Din görevlisi olmasına rağmen camilerin ve müştemilatının temizliğini sağlayan, bakım ve onarımını yapan, bayram tatili ve hafta tatilini kullanmadan vatandaşlarımıza din hizmeti veren bu görevlilerin işgalci olarak görülmesi devletin bir ayıbıdır. Hocalara yapılan bu zulüm kaldırılmalıdır. Vakıflar geçmiş yılların ecrimislini hem de faiziyle ve mahkeme masraflarıyla hoca efendilerden istiyor.
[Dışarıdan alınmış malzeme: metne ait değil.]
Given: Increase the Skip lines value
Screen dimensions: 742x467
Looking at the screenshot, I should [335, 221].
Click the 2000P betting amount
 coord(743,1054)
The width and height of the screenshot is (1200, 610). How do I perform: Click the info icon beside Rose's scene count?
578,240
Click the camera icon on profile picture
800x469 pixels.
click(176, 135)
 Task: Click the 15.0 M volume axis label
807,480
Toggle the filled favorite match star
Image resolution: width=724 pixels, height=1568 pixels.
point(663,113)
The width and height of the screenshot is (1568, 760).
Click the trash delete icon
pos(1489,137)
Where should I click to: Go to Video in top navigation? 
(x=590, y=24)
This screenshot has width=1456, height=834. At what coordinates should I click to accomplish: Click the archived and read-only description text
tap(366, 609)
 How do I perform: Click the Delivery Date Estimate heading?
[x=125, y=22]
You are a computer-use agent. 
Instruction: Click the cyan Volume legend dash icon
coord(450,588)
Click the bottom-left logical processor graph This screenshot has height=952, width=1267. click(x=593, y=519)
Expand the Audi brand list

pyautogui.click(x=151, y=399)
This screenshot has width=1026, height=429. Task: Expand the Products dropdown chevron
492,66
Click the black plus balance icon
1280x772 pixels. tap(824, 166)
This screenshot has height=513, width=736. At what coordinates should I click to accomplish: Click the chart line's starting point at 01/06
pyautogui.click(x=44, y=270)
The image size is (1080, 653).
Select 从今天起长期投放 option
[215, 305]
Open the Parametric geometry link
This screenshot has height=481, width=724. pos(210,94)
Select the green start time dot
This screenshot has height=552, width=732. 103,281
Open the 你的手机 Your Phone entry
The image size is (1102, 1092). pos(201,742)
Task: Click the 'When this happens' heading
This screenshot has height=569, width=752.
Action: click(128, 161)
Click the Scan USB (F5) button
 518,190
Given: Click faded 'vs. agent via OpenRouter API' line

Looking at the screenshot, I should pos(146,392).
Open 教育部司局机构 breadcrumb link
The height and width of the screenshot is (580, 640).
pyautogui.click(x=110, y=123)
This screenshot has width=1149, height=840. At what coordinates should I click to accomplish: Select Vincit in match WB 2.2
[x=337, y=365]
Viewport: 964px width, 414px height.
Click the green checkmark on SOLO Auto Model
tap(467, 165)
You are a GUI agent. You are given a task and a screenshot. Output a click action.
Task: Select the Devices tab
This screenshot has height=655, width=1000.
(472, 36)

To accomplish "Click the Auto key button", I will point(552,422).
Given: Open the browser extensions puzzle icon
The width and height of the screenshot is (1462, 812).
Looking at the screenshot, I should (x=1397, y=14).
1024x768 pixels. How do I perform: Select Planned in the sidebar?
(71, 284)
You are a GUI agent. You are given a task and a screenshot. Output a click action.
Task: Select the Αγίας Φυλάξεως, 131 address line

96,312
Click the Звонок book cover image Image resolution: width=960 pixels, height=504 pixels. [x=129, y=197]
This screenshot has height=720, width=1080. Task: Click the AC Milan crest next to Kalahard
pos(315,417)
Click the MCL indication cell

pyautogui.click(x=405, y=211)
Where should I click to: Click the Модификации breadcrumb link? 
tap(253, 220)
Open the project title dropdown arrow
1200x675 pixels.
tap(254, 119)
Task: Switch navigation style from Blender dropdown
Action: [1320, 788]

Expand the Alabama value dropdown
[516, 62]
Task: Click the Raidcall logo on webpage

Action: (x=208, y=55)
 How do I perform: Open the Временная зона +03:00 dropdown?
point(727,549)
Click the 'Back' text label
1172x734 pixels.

Din görevlilerinin ödeme güçlerini aşan ve hayatlarını zehir eden bu uygulamaya acilen son verilmelidir.
Sayın milletvekilleri, içinde zerre kadar imanı olan, İsrail'in Müslümanlara attığı bombayı Allah'ın nusreti olarak göremez. İçinde zerre kadar imanı olan kimse, İsrail'in attığı bombalarla canlarını veren Müslüman çoluk çocuğun feryadından zevk alamaz.
Sayın milletvekilleri, Allah'a zerre kadar imanı olan, Müslümanlara karşı İsrail'le birlikte hareket etmez. Yine, Allah'a zerre kadar inancı olan, Allah'ın ayetlerini keyfine göre tefsir etmez. Zerre kadar inancı olan, Kur'an ayetlerini dış güçlerin emrine uyarlamaya çalışmaz. Değerli milletvekilleri, içinde zerre kadar imanı olan, Allah'a kulluğu bırakıp da dış güçlerin uşağı asla olmaz.
Değerli milletvekilleri, Allah, sevgili Peygamber'imizin ciğerparesi Hazreti Hüseyin'i hunharca şehit eden Yezid'e de, dış güçlerle birlikte olup İslam dünyasını kan gölüne çeviren zamanımız yezit temsilcilerine de lanet etsin.
Din görevlilerinin mağdur olduğu, mahrum olduğu, eziyet gördüğü bu ecrimisil davalarının araştırılması için kabul oylarınızı bekliyorum.
Hepinize saygılar sevgiler sunuyorum. Sağ olun, var olun. (CHP sıralarından alkışlar)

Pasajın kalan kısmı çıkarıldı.